WL#3717: NDB blobs: varsize parts & new distribution option

Affects: Server-6.0   —   Status: Complete

Two blob improvements
1) varsize inline and parts
2) option to distribute parts
   the same way as the table row
These are best done at same time.

Attachment summary.txt lists
the changes.
Old blobs is V1, new is V2.  Both versions can
exist in a given db.  Conversion V1->V2 is by

a) copy data to a new table, or
b) backup/restore (see section 4)

Following primary table is used as an example:

create table T (
  A int, B blob, C varchar(20), primary key (A, C) )
  partition by key (C) ;

1. formats
----------

1A. data types
--------------

NDB API data type remains same (Blob/Text).
V1/V2 is specified on NdbDictionary::Column as
"blob version" with V2 the default.  Internally
the version is also seen via "array type" of
the blob attribute in the primary table:

V1 : array type = FIXED
V2 : array type = MEDIUM_VAR (2 length bytes)

1B. blob parts table
--------------------

NDB$BLOB table V1 for B:

  PK    Unsigned[7] (4+1+20 bytes rounded up)
  DIST  Unsigned
  PART  Unsigned
  DATA  Binary(2000)
  primary key (PK, DIST, PART)
  distribution key (PK, DIST)

Striping:

The purpose of DIST is to give "wider striping"
of blob data, e.g. 8k per node group.  As PART
goes 0,1,2,3,4,5,.. DIST goes e.g. 0,0,0,0,1,1,..

The problems with this format are

a) partitioning per A or C cannot be specified
b) PK is fixed size even though C is varchar
c) DATA is fixed size so last part wastes space
d) charset keys do not always work in NDB API

Note: d) does not (by chance) affect mysql level.
d) could be fixed but blobs V2 fixes it anyway.

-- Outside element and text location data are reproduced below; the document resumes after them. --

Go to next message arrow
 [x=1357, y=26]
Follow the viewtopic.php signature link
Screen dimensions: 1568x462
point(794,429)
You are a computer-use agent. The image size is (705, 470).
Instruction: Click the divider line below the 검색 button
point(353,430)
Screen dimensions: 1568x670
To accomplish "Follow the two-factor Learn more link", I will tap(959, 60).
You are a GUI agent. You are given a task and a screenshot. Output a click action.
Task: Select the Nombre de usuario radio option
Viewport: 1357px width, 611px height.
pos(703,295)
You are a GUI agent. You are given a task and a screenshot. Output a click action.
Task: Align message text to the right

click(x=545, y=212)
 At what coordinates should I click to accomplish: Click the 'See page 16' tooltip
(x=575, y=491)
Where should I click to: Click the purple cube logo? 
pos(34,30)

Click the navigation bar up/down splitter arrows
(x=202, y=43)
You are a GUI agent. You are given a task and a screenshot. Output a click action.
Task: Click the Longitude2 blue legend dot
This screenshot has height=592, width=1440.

NDB$BLOB table V2 for B, by default:

  A         Int
  C         Varchar(20)
  NDB$DIST  Unsigned
  NDB$PART  Unsigned
  NDB$PKID  Unsigned
  NDB$DATA  Longvarbinary(2000)
  primary key (A, C, NDB$PART)
  distribution key (C)

This fixes problems a)-d).  But there is something
else to fix now, see section 2A and 2B.

Striping:

The suggestion (by mikael@) was to omit NDB$DIST
from default dk and set same dk as primary table.
Then blob data is stored in same partition as
primary table row.  This is good:

x) The new behaviour is the primary cause of this wl#
y) It plays well with e.g. "drop partition"

Partitioning will be described in section 3.

1C. blob attribute in primary table
-----------------------------------

This contains "blob head" and "inline bytes" (initial
bytes of blob value) in a single attribute.

Blob head V1 is 8 bytes:

  8 bytes of blob length - native endian (of ndb apis)

Blob head V2 is 16 bytes:

  2 bytes head+inline length - little-endian
  2 bytes reserved (zero)
  4 bytes NDB$PKID (see section 3) - little-endian
  8 bytes blob length - little-endian

Note 1: If we had external/internal mapping in NDB API
we could separate head+inline into several attributes.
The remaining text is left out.